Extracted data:
--- begin ---

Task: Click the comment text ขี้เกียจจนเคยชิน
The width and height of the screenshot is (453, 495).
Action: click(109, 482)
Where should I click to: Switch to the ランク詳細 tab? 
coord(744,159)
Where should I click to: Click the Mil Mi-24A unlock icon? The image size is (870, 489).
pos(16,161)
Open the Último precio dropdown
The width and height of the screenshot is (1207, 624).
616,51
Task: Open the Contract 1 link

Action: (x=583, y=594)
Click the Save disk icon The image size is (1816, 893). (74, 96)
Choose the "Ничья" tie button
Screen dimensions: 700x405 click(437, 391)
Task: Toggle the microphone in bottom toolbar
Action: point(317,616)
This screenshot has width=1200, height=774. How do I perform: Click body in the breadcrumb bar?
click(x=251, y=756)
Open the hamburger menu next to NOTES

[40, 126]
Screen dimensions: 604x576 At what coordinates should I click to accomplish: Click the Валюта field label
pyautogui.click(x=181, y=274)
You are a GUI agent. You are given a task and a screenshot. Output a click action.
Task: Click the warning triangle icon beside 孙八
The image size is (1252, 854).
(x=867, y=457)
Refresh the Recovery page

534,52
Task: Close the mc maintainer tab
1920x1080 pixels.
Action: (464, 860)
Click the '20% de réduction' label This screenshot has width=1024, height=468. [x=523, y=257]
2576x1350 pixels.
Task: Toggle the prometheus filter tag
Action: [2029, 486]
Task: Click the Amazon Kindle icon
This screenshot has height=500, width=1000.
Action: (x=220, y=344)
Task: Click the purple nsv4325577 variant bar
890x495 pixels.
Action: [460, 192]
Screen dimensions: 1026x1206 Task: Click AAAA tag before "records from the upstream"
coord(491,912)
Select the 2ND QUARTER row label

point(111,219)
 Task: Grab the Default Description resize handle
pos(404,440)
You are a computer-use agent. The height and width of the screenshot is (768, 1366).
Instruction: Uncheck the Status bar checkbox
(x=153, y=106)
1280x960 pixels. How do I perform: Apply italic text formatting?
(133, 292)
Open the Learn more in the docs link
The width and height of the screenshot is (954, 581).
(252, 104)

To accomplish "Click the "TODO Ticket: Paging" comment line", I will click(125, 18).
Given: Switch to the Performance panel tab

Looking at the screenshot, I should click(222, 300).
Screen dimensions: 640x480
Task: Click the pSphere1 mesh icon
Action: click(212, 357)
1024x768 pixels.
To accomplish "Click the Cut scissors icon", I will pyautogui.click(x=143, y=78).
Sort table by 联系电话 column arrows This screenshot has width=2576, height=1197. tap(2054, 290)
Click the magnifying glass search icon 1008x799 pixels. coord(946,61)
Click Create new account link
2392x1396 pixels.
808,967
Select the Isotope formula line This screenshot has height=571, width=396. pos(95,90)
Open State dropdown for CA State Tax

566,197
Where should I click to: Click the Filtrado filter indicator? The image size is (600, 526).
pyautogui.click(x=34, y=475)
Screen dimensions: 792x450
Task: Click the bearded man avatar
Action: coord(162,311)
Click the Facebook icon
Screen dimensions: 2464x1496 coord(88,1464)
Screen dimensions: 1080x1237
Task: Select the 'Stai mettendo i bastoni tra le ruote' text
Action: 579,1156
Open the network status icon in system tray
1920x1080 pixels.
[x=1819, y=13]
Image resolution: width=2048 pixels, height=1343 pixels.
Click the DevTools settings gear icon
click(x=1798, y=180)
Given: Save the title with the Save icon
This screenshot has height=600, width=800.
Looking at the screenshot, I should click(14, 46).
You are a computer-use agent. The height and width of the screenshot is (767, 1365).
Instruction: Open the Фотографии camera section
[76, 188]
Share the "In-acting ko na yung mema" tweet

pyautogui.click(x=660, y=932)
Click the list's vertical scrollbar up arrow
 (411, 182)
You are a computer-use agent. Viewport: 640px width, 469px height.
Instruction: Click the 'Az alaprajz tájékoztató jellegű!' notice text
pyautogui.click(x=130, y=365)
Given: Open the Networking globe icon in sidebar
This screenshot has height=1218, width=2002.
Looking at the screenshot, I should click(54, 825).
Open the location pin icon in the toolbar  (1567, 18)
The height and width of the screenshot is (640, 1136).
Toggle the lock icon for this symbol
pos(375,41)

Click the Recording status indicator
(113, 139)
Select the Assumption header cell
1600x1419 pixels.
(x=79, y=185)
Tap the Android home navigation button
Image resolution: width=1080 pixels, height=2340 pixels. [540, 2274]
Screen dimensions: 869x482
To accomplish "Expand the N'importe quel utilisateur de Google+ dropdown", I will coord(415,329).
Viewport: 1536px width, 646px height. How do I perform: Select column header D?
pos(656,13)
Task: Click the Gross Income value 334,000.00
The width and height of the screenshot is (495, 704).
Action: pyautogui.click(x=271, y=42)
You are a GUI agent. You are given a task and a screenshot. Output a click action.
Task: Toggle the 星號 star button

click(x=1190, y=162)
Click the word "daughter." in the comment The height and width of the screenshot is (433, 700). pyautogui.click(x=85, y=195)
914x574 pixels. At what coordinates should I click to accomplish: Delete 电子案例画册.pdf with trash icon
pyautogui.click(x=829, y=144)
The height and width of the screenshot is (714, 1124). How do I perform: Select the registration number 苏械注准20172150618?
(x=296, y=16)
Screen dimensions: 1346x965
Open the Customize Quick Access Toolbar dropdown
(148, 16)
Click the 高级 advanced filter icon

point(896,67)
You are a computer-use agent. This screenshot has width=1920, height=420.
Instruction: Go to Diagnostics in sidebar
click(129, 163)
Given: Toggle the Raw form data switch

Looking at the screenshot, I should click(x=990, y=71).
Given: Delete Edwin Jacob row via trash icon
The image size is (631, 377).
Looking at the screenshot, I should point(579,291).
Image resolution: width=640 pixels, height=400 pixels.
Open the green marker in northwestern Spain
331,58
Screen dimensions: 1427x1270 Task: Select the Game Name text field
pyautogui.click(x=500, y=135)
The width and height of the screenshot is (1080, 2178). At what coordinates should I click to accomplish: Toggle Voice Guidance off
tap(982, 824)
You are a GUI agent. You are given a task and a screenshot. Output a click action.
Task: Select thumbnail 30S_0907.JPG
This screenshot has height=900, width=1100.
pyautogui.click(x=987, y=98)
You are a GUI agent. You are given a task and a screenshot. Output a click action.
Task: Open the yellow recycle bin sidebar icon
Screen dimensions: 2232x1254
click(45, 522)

--- end ---

Task prompt:
From the data above, pull out each line that contains the string "trash" and list those lines.

Finished answer:
914x574 pixels. At what coordinates should I click to accomplish: Delete 电子案例画册.pdf with trash icon
Given: Delete Edwin Jacob row via trash icon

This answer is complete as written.